- **Extrait fourni**
□ □ □

Pannes informatiques : quelle place pour nos ingénieurs ?

Disposer d'environnements numériques fiables et résilients, tout le monde le souhaite. Mais pour se prémunir contre les pannes, la connaissance technique ne suffit pas. Savoir analyser une situation et prendre les bonnes décisions pour réduire les risques, c'est avoir la capacité à résoudre des problèmes complexes.

Tous les secteurs doivent faire face à des pannes critiques. Le 14 décembre 2020, une panne massive chez Google a impacté jusqu’aux habitants de maisons connectées dont les interrupteurs se sont verrouillés. Le 18 février 2021, TF1 n’a pas pu lancer son journal télévisé à cause d’une mise à jour ratée. Plusieurs pannes de grandeur ampleur ont affecté telle ou telle banque ces dernières années. Leurs impacts, certes limités dans le temps, sont de natures variées : systèmes de paiement inopérants chez les commerçants, impossibilité d’accéder à ses comptes, mélange des informations entre différents clients, etc… Un article paru récemment explique l’ampleur des risques pour les banques en particulier et les politiques pour s’en prémunir.

Bien entendu, il existe un vaste ensemble de principes, pratiques et technologies que les DSI s s’approprient pour construire et faire fonctionner un système stable et résilient. Cet article n’a pas vocation à en faire l’inventaire. Il s’agit de mettre en évidence la puissance qu’apporte l’interaction bien pensée entre les hommes et la technologie à partir de 3 exemples.

1. Exploiter la data pour réagir

Lorsque la panne est effective, il faut agir vite pour en limiter l’impact. Or l’informatique d’une entreprise comporte aujourd’hui des millions de lignes de code et un très large écosystème d’infrastructures que l’esprit humain ne peut plus appréhender. Traiter de très grandes masses de données à la volée permet de détecter en quelques instants l’apparition d’un problème là où, il y a cinq ans, une banque pouvait être prévenue par l’un de ses concurrents d’un problème sur ses flux … deux jours après le début de la panne. Cet usage du big data apporte une aide aux personnes qui supervisent les systèmes et peuvent intervenir pour remettre en marche le composant en panne.

2.   Utiliser l’intelligence artificielle pour anticiper

Réagir face à une panne informatique est un impératif mais éviter la panne est une bien meilleure pratique. Comment savoir où sont les fragilités du système ?

La maintenance préventive est une méthodologie qui vise à intervenir sur une machine avant que l’incident ne se produise. Largement répandue dans l’industrie, elle s’exporte bien sur dans le monde des infrastructures informatiques composées d’un ensemble d’éléments dits hardware (la machine elle-même, les réseaux, les firewalls) et middle ware, éléments numériques qui vont permettre aux applications de fonctionner (système d’exploitation, base de données, etc.). Cette trentaine de composants comporte une variabilité gigantesque : technologie des matériels, fournisseurs de solution, version des composants, etc. Capter ces informations dans un lac de données (data lake) et construire un système d’analyse prédictif des pannes de type scoring va grandement faciliter la vie des équipes informatiques en leur permettant de planifier leurs interventions sur l’année. Avec cette politique, une banque a gagné 2h30 de disponibilité par mois, passant de 98,993% à 99,696% de disponibilité.

□ □ □

- **Objectif 1**
Répondez aux questions suivantes d'après l'extrait :
(a) À quelle date s'est produite la panne massive chez Google ?
(b) Pour quelle raison TF1 n'a-t-il pas pu lancer son journal télévisé le 18 février 2021 ?
(c) Il y a cinq ans, combien de temps après le début de la panne une banque pouvait-elle être prévenue par un concurrent d'un problème sur ses flux ?
- **Objectif 2**
Recopiez le passage de l'extrait qui commence aux mots « 2.   Utiliser l’intelligence artificielle » et s'arrête après les mots « fragilités du système ? ».
Les entrées qui suivent sont sans rapport avec l'extrait.

Lignes d'un jeu de données:
□ □ □

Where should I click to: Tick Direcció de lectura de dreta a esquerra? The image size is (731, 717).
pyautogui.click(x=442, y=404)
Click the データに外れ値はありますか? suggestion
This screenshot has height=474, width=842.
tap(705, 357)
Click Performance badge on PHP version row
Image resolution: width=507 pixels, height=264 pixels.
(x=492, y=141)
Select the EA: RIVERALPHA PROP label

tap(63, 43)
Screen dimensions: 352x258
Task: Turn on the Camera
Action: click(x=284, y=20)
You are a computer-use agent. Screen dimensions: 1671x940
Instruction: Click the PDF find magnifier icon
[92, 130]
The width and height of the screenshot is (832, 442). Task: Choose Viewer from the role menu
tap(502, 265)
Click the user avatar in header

□ □ □

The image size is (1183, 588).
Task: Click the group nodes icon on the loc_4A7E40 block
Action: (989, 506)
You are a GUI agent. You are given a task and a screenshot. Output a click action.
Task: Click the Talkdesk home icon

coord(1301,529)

□ □ □

- **Réponse attendue 1**
(a) Le 14 décembre 2020.
(b) À cause d'une mise à jour ratée.
(c) Deux jours après le début de la panne.

- **Réponse attendue 2**
2.   Utiliser l’intelligence artificielle pour anticiper

Réagir face à une panne informatique est un impératif mais éviter la panne est une bien meilleure pratique. Comment savoir où sont les fragilités du système ?